Grace Duong: And it helped me get a different perspective on my life situations at the time.

Grace Duong: And for me making the cards was very much about learning what these cards meant.

Grace Duong: and after making it you’re like “Oh, that’s what that thing means?”

Grace Duong: You know, retrospectively, might kind of reflect and think of it in a different way.

09:09 Creating the OK Tarot Deck

Grace Duong: So I was wondering what was your journey like creating your own Tarot deck and the inspiration behind it.

Adam JK: My approach to the OK Tarot deck, like a lot of my work, is really just about transforming pencil and paper, right?

Adam JK: My whole thing. My whole ethos. This idea of things of what you make of them is a guiding principle for me

Adam JK: where I am saying to myself “Okay, here’s what life handed you. What can you do with it?”

Adam JK: Life handed me paper and pencil. Life handed me I worked at a photocopy shop.

Adam JK: Life handed me I worked in an office where I could steal cute pastel-colored paper.

Adam JK: The OK Tarot was an exercise  in taking something that I had seen

Adam JK: which was the Rider-Waite deck and using the limited skills I have

Adam JK: You know, my simplistic illustration and my personal aesthetic taste.

Adam JK: which is very simple, I love like a one color line art.

Adam JK: And just trying to put my spin on things.

Adam JK: To me, I really believe that paper and pencil are magic. That’s a word that I would use.

Adam JK: Or I would say it’s “magical” not “magic.”

Adam JK: There’s something very magical about… I mean what are cards? This is so literal…

Adam JK: I apologize in advance for whoever has to edit this because I’m formulating thoughts as I speak them.

Adam JK: I really felt like Tarot cards are just paper.

Adam JK: No matter what deck you have, it is 78 pieces of paper in a box, or in a bag, or with a rubber band.

Adam JK: and everything else that Tarot brings to us is about internalizing an intuition and we’ve all agreed.

Adam JK: “Hey, this means something!” we have all agreed.

Adam JK: “Hey, I am going to put my faith into the meaning of this. I’m going to allow this to guide my intuition.”

Adam JK: And that’s very cool! That’s a lot of power that we are finding in this very humble material of paper.

Adam JK: And I love that shit! I really do.

Adam JK: I think that if paper can be so powerful then we as people can be so powerful.

Adam JK: I love all the metaphors of art and creation, so I was like I will make a Tarot deck.

Adam JK: I will take all the white dudes out. I will take all the religion out.

Adam JK: Because I’m very religion averse having grown up in a religious community.

Adam JK: You know, I just saw the Rider-Waite and I was like “What the fuck!?”

Adam JK: How is this representing for— what in my mind—

Adam JK: When I think of the Tarot community I’m thinking of people who are finding spirituality

Adam JK: finding guidance and intuition from the universe outside of the traditional structures of organized religion.

Adam JK: And then you hand me the Rider-Waite Tarot and it’s all white dudes and crosses and shit?

Adam JK: It’s so catholic.
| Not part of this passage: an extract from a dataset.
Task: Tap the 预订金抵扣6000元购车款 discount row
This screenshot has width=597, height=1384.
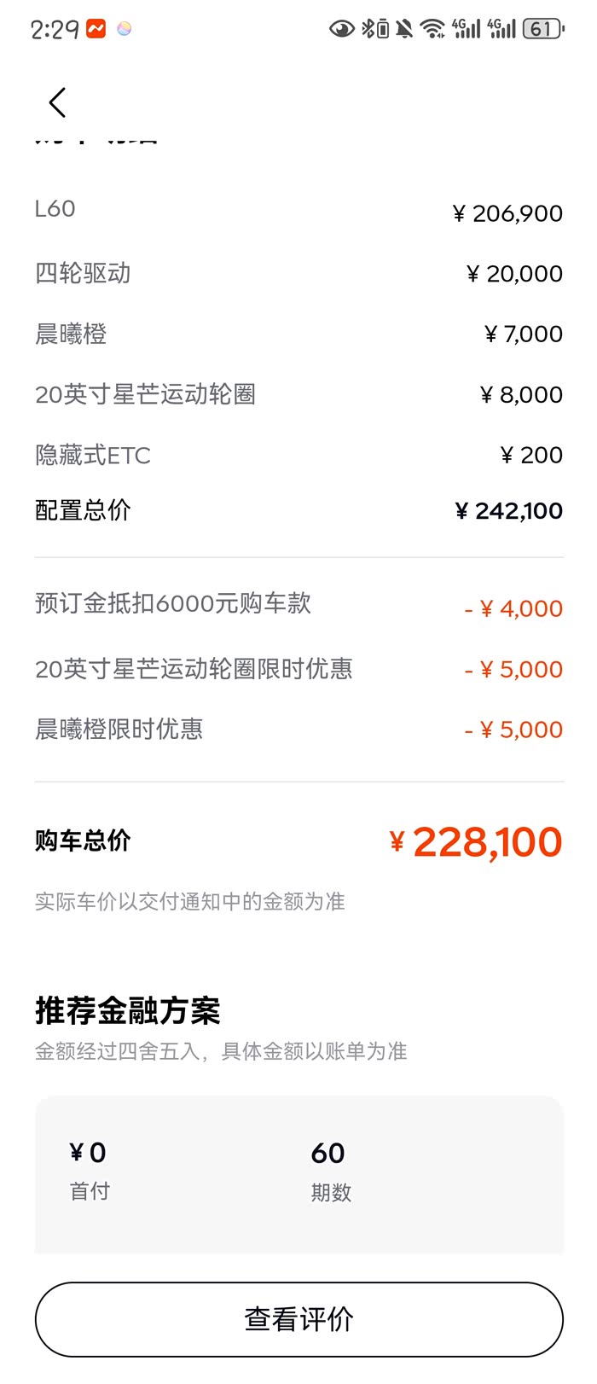Action: (299, 606)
It is shocking to me.

Adam JK: So I was like “That’s all out! We’re pulling all that out!”

Adam JK: And we’re pulling out all depictions of gender because I am actually a white man.

Adam JK: So for me I look at the Rider-Waite Tarot and I’m like:

Adam JK: Oh, that’s me with my hobo stick, and that’s me as a priest, and that’s me with a sword in my hand.
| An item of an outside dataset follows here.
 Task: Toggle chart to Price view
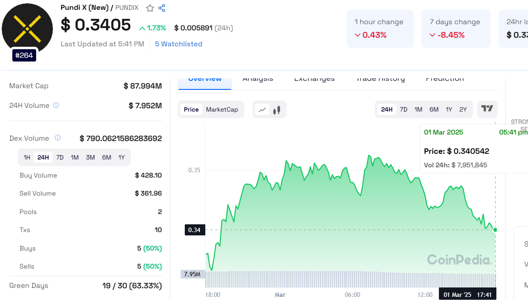(191, 109)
Adam JK: but for everyone else, how is that supposed to represent for you?

Adam JK: I was like, rather than create new depictions with new human figures

Adam JK: I completely skipped that. I was like “No, no, no! We’re just not doing that at all.”

Adam JK: and in some ways it makes the deck really fun and friendly and we can all find ourselves in it.
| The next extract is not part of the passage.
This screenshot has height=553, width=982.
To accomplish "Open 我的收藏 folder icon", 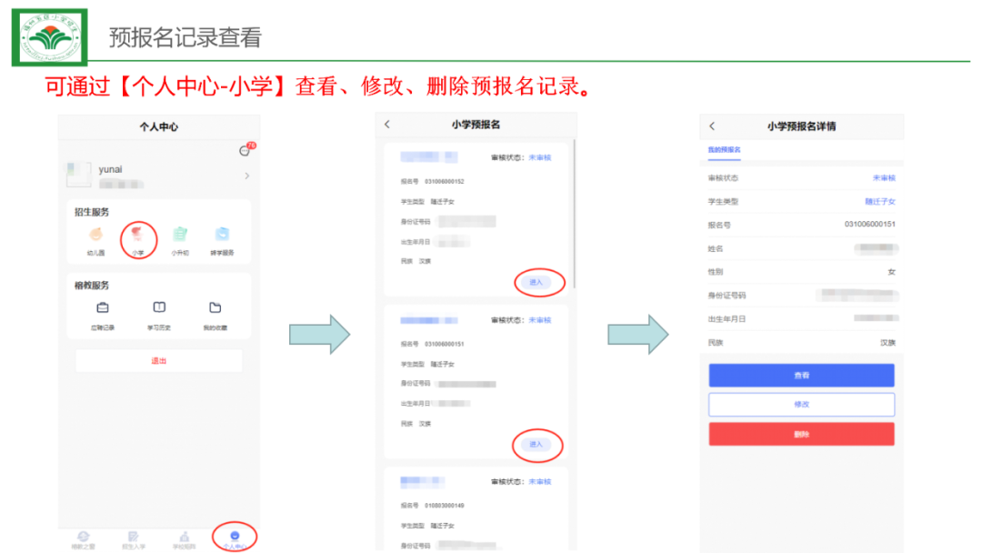I will pyautogui.click(x=215, y=309).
Adam JK: in some ways it’s a little more complicated because it’s a little bit less pictorial and it’s a little bit less

Adam JK: in some cases, literal, but that was the fun exercise for me.

Adam JK: It was just to try it, and just to do it, and just to see what happens.

Adam JK: It’s just paper, right? If it’s bad then we can throw it out!

Adam JK: If it’s bad then no one buys it. If it’s bad then it sits in a box.

Adam JK: It just didn’t matter that it wasn’t gonna be perfect.

Adam JK: So I wrote that on the box. I wrote on the very back of the OK Tarot box, it says:

Adam JK: “It’s not perfect but it’s OK.”

Adam JK: And that is true of the project itself. That is true of me and you as people. That’s true of life.

Adam JK: And that’s what I wanted to do was I wanted to take paper and make something magical from it.

Adam JK: And then let individual users do the rest.

Grace Duong: Yeah, I mean that’s really beautiful because there’s so much potential that can be held back from this idea of perfection,

Grace Duong: And what is perfection that someone else made up for us, you know?

 

14:01 Spirituality vs religion in Tarot cards

Grace Duong: I felt the same way actually with the different Tarot cards that I had seen.

Grace Duong: I really couldn’t relate to any of them because, like you said, it was very religious

Grace Duong: and like not even a religion I had grown up with..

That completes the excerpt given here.